* **EXERCISE A**
Repeat word for word the part of the pop culture roundup starting at "Now, I’m ready" and ending at "the TV show.".
* **EXERCISE B**
Carry on writing the pop culture roundup from its last sentence.

* **PAGE EXCERPT**
-*-*-

Work is about a lot more than a paycheck. Even if you don’t need the paycheck, we all need to work in some way, or our brains and souls decay.
[five]
As always, let’s close this out with a pop culture roundup:
I loved Street Fighter on arcade in the Wal-Mart mezzinine. I loved the came on console (over several generations of tech). I loved the game as (a very bad, in retrospect, movie in 1994 (although “It was Tueday” one of the most brilliant lines in a bad movie).
Now, I’m ready to love the reboot, because it looks…like they figured out how to take very silly animated characters, and give the actors some real material to work with. It’s hard to make something this silly…be both fun and (somewhat) grounded (for the world the movie is set in), but I think they might stick the landing. In theaters 10/16.
I can’t even remember if I finished the last couple of seasons of Jack Ryan on Prime Video (I think they released during COVID?), but bringing John Krasinski (The Office, A Quiet Place) & co. back for a big-budget movie…looks like this will work even if you didn’t watch the TV show.
Out later this year.
You know how I keep harping on the fact that Metamodernism is sweeping pop culture as the nihilism and despair of Postmodernism is dying off (in some ways, the final season of The Boys is the dying breath of this round of Postmodernism—not that it won’t ever return).

-*-*-

Stored items:
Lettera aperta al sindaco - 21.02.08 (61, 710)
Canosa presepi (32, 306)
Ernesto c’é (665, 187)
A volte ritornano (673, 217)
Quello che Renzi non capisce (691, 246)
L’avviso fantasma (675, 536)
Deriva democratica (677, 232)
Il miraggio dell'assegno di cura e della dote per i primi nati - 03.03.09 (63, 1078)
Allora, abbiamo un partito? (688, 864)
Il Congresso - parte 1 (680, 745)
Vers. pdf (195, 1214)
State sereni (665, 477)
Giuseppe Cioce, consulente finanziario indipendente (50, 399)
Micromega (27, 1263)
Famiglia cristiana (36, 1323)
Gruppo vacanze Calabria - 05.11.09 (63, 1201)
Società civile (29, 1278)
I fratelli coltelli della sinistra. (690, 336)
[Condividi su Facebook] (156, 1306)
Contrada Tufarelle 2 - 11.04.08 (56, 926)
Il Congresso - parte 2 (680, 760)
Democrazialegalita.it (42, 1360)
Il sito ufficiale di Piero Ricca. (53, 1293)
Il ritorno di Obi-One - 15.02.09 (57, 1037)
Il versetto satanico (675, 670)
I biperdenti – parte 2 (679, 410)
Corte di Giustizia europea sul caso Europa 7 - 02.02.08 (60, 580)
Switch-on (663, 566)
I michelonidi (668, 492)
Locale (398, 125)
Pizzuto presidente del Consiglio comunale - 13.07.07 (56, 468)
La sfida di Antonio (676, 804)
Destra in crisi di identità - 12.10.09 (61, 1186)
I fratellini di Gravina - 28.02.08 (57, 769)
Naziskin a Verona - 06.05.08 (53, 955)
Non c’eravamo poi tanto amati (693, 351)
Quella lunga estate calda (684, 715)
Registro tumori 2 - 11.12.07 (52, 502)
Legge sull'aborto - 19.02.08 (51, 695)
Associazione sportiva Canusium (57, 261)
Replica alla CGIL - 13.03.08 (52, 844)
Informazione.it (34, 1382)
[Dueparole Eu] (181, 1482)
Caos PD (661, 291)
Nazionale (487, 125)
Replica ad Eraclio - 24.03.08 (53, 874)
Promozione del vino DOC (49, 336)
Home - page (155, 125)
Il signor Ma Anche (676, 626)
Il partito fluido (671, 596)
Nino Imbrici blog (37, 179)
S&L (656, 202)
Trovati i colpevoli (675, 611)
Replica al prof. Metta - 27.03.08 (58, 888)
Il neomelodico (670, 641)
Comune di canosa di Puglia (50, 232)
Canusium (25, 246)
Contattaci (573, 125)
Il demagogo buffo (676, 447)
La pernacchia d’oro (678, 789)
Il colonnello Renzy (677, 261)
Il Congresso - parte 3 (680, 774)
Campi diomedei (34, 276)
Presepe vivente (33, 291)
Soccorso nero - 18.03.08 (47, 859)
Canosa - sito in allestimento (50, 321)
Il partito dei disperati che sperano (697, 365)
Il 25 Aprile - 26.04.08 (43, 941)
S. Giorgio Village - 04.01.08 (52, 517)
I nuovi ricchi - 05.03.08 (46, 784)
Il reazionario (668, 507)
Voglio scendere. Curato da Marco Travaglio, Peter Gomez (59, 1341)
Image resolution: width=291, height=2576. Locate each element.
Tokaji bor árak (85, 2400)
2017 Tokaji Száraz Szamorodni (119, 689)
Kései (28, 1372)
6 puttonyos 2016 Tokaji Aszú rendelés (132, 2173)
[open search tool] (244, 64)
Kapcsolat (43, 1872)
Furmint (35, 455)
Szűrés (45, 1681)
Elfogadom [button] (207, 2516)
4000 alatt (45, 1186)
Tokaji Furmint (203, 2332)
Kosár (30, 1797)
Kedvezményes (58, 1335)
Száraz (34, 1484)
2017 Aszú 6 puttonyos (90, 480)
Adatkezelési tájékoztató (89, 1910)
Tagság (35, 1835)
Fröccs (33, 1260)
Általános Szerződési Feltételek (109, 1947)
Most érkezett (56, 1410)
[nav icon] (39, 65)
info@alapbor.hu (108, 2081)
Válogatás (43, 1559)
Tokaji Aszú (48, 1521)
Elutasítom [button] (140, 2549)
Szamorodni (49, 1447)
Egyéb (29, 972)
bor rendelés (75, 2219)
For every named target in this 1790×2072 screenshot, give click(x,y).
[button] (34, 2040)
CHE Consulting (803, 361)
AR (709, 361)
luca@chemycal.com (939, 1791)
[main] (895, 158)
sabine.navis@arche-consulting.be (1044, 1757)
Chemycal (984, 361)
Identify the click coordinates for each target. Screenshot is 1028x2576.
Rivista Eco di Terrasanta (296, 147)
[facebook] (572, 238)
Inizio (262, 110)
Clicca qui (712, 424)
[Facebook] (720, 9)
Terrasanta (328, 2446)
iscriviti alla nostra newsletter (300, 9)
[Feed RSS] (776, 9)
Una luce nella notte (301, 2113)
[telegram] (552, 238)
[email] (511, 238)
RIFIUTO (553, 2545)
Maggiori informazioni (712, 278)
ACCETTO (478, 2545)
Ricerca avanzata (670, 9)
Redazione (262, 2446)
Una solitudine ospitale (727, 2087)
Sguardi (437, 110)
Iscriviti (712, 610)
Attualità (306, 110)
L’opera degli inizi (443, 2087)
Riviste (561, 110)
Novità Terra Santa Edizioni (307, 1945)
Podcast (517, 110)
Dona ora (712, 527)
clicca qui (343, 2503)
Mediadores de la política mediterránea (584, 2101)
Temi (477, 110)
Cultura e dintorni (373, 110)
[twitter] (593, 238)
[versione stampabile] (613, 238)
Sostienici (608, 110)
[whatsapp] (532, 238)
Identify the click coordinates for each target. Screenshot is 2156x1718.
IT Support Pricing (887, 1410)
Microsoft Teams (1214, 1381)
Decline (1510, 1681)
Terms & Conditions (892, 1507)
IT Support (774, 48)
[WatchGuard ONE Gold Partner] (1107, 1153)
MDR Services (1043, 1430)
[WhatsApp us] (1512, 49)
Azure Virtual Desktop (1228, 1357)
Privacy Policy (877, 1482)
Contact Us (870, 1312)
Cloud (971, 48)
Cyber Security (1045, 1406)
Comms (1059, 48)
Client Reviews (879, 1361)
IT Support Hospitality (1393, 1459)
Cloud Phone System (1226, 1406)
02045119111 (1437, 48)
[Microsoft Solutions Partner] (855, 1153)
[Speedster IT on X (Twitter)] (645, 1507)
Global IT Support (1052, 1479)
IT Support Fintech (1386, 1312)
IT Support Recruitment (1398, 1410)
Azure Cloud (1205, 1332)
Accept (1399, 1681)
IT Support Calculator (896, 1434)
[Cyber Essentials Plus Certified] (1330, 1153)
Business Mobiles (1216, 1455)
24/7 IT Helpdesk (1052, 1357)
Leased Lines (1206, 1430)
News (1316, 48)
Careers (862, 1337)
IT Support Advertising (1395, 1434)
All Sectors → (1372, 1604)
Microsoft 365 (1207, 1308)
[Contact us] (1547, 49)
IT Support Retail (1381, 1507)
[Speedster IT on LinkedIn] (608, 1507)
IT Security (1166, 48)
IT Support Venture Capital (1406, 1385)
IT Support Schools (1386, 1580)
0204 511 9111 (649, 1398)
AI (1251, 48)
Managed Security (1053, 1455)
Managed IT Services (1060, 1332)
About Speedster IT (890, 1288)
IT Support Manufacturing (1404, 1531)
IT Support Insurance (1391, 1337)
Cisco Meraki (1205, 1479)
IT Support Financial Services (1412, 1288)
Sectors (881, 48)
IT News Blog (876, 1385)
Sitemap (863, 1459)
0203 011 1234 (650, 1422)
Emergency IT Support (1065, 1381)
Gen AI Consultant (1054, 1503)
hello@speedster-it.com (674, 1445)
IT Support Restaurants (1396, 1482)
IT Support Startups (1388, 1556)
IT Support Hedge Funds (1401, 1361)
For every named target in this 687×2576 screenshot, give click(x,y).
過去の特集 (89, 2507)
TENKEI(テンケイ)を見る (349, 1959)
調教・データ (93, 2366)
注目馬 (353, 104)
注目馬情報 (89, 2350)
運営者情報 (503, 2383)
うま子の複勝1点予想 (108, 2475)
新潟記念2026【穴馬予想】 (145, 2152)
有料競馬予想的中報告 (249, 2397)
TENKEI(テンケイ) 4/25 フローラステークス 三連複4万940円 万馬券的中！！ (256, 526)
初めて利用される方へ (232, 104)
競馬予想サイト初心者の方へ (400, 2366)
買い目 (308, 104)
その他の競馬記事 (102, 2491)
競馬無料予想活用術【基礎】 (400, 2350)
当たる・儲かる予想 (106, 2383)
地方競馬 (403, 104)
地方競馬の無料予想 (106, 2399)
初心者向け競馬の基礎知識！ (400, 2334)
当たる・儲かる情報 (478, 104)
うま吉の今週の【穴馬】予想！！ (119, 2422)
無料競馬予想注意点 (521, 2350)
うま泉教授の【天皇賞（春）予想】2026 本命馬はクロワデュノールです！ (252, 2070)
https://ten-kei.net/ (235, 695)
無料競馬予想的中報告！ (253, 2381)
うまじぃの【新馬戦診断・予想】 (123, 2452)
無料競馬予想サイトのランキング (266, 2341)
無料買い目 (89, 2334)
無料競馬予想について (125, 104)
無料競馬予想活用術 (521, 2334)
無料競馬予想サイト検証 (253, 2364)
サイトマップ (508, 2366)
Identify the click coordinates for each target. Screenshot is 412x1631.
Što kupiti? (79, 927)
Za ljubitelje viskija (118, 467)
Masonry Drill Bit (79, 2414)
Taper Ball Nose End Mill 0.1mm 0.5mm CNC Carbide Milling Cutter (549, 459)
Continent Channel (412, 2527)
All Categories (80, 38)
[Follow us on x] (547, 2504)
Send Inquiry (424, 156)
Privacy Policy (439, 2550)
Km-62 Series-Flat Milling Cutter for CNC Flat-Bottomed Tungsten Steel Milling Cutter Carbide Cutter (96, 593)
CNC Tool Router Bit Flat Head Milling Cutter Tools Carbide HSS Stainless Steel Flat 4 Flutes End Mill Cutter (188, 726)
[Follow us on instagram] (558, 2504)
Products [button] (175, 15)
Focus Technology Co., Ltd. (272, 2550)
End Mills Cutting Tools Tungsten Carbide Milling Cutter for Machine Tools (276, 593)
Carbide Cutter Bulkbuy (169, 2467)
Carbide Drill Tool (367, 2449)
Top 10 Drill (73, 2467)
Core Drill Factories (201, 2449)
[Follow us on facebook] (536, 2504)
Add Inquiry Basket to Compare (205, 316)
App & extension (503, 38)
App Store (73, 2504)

-*-*-

* **YOUR RESPONSE A**
Now, I’m ready to love the reboot, because it looks…like they figured out how to take very silly animated characters, and give the actors some real material to work with. It’s hard to make something this silly…be both fun and (somewhat) grounded (for the world the movie is set in), but I think they might stick the landing. In theaters 10/16.
I can’t even remember if I finished the last couple of seasons of Jack Ryan on Prime Video (I think they released during COVID?), but bringing John Krasinski (The Office, A Quiet Place) & co. back for a big-budget movie…looks like this will work even if you didn’t watch the TV show.

* **YOUR RESPONSE B**
Well, the same “wholesome” vibe that drove Superman to a box office hit last summer is now present in a Little House on the Prairie remake…which appears to exceed the original show in every way (with apologies to those who love the original—Michael Landon was great, but the rest of the acting was wooden, cinematography was garbage and the script writing was bad).
The biography of Laura Ingles Wilder truly is one of the great American tales, and the books deserve a better on-screen treatment than the IP got in 1974…
Streaming 06/09.
Another Hunger Games prequel…I didn’t see the last one, but it got good reviews. I doubt the series will ever reach the 2010’s fever pitch of the original films…but that doesn’t mean it’s not worth the journey, if you’re into that world.
In theaters November 20th.
[new music]
Spotify | Apple Music | YouTube Music
I had never heard of Willow Avalon before this duet with Jason Isbell…but wow. Her vocals are distinct, and the songwriting here is brilliant. I’ve gotta dive deeper into the back catalog of this one…
Well, this is worth noting…Foo Fighters frontman (and former Nirvana drummer) Dave Grohl has alluded to the fact that he ran into the drug dealer that got Kurt Cobain hooked on heroine, and possibly led to the singer’s death (if Kurt wasn’t murdered—which cannot be ruled out at this time), and wrote about his anger about the dealer being alive and free…when so many of his friends are dead from OD’s on “Of All People.”
That track alone is worth a quick play through of Foo’s new EP, which has a lo-fi garage rock recording feel (too lo fi for me, but Grohl addressing Cobain’s death makes in noteworthy).
[read and learn]
Well, I had to put down mulch and weed over the weekend (hurray for suburbia) and dove back into an Audible book I bought probably five years ago, and never finished. Shawn Smucker is clearly influenced by C.S. Lewis’ Narnia series (and to a lesser extent, Tolkien)…but his style is slower, grittier and more grounded.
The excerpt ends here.